Despite increased funding and many reforms, most education systems are still seeking ways to better prepare their students for a world in which technological change and the digital revolution are changing the way we work, live and relate to one another. Education systems that have succeeded in improving student outcomes show that the way forward is by making teachers the top priority. The adaptability of education systems and their ability to evolve ultimately depends on enabling teachers to transform what and how students learn. This requires strong support and training for teachers, both before and after they enter the profession, with new forms of professional development to help teachers engage in more direct instruction and adapt it to the needs of their diverse classrooms. Education systems need to perform well in two dimensions: excellence and equity. Many high performers do well on both, demonstrating that they are not mutually exclusive. To do so requires specific measures to overcome factors that can hinder student performance, such as socio-economic background, immigrant status and gender.
- 24 Mar 2017
Striving for sustainable excellence and equity in learning
High-quality education systems do well in both student performance and equity. These systems have high standards for all students, but also put in place measures to support students who are facing greater challenges. Many countries achieve this winning combination of excellence and equity by addressing factors known to hinder student performance, such as socioeconomic background, gender and immigrant status.

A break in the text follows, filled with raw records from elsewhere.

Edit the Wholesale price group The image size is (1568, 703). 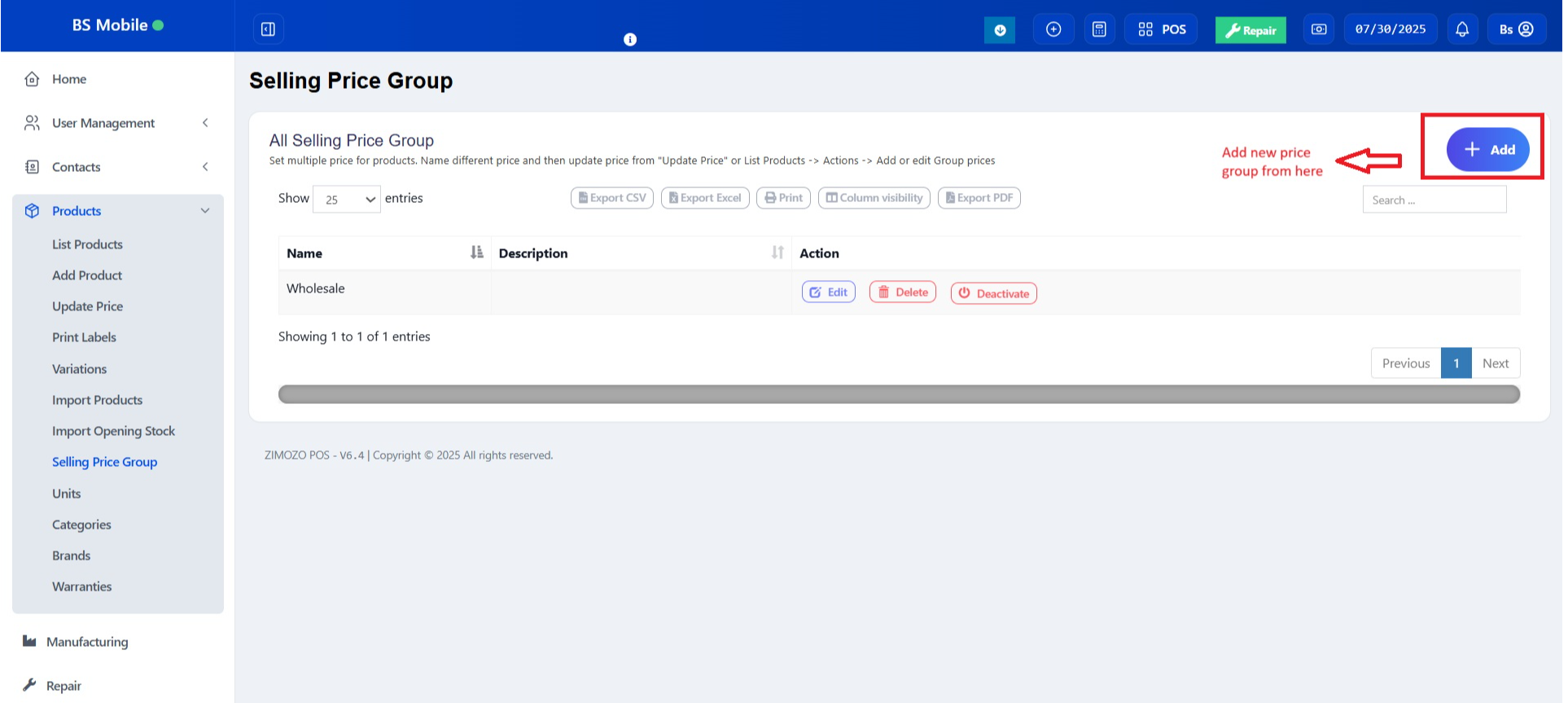point(828,292)
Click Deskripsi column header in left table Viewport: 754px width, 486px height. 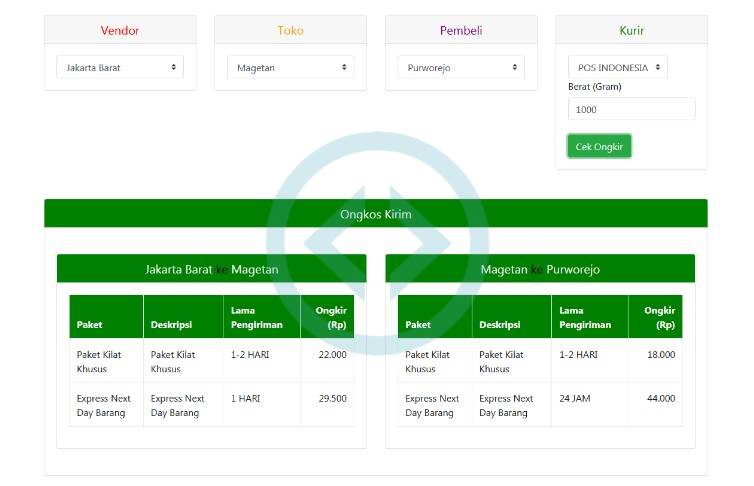(169, 324)

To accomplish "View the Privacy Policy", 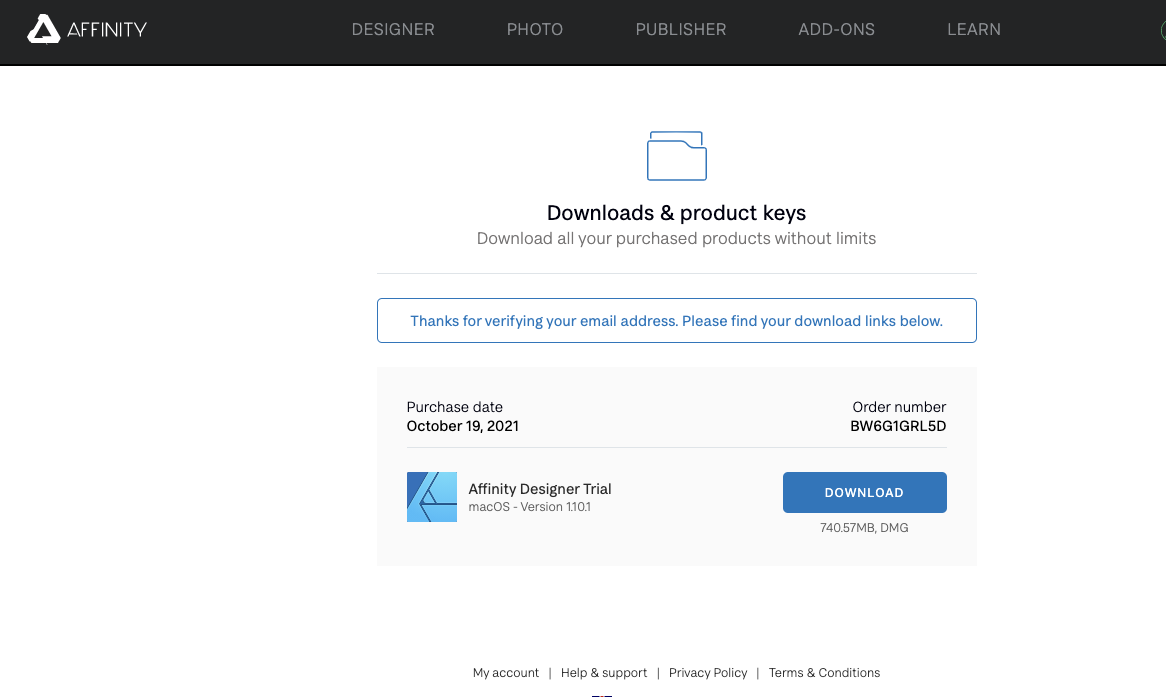I will [x=707, y=672].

Policies to minimise the impact of these factors include providing good-quality early childhood education and care, identifying students at risk of dropping out and offering them additional support and alternative pathways (such as vocational education and training), allocating additional resources to schools in deprived areas, developing the capacity to integrate migrants from different cultural backgrounds and overcome language barriers, and combating prejudices and stereotypes that often influence the perceptions of boys and girls of their abilities in certain fields and their future career expectations.